SELECTED EXTRACT -
BEGIN
THE DAILY ANESTHETIC
“Hi-ho, this is Kermit the Frog here, reporting for the Sesame Street News.”
Kermit
I’ve lived in Japan for 20 years. I often read the daily The Japan Times or The Daily Yomiuri which is cheaper and worse….I’ve often wondered why I read them and I think it’s partly because they are fairly entertaining and to find out how much and what they are deliberately not saying.
I believe that the mass media is an accomplice of the capitalist system in crimes against humanity.
Above the name of the paper The Japan Times it says: ALL THE NEWS WITH(OUT) FEAR OR FAVOR.
“I don’t get it”
Bert of Sesame Street
Today, it’s Monday, April 19, 2010. The Japan Times has 16 pages.
I’ll start from the back.
Pp. 16, 15, 14 Sports.
P.13 is the TV page.
P. 12, the “opinion” page, the opinion page where you never see opinions by, say Arundhati Roy, Robert Fisk, John Pilger, N. Chomsky…or some labour union member, social justice activist, a single mother, a representative of the unemployed or the homeless….anyway, I think you get the picture of what I mean.
END
GIVEN MATERIAL -
BEGIN
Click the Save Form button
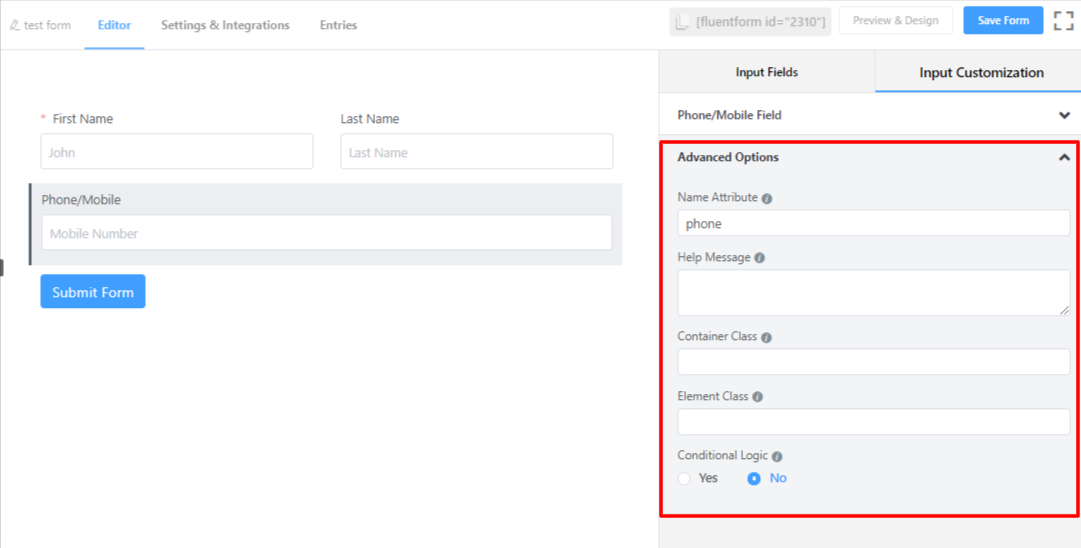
END
WHAT YOU HAVE TO DO -
Write the next part of the essay on reading The Japan Times, starting right after its final sentence.

RESULT OF THE EXERCISE -
P.11, business insights, some article about the US, Swiss and UBS.
P.10, news analysis/topics, almost the whole page about the Vatican’s pedophiles and a much smaller piece on scientists and the Antarctic.
P.9 today is called American perspectives. There is an article about the fundamentalist Westboro Baptist church (half the page). And the other half is about journalists embedded with the US military (I told you it was fairly entertaining).
P.8…too is American perspectives, almost the whole page is about Florida’s governor Charlie Crist. The rest of the page is about N.Y. cops tackling terror in the tunnels.
“It’s good to shut up sometimes.”
Marcel Marceau
P.7, classified/ads
P.6, World
Iceland volcano/A new young king in Uganda/Poland (Kaczynski’s funeral)/Another article at the bottom about an American firm cashing in on bunker space for those anticipating apocalypse and on the side of the page, 3 in brief pieces: LBJ daughter may have rare disorder/US woman claims Powerball jackpot/Washington owes N.Y. library fees.
Pp. 5,4, World
A piece about Queen Noor al-Hussein of Jordan on getting rid of nuclear weapons/Ahmedinejad being ridiculed for asking the USA to ditch warheads first/Saudi Arabia planning center to develop nuclear renewable energy/Somalis fleeing radical Islamists/Iraqi al-Qaida starts using house bombs/Tea Party movement and Ross Perot (pretty big article)/Former US Rep.Eric Massa and his denying paying aide/Karzai on “reforming Afghanistan’s electoral system” (ha,ha,ha) and on the side again some in brief: white supremacists rally in L.A./Man shot at US border crossing/Discovery heading home from ISS/Advocates light up at marijuana expo.
“It’s not fair. It’s just not fair!”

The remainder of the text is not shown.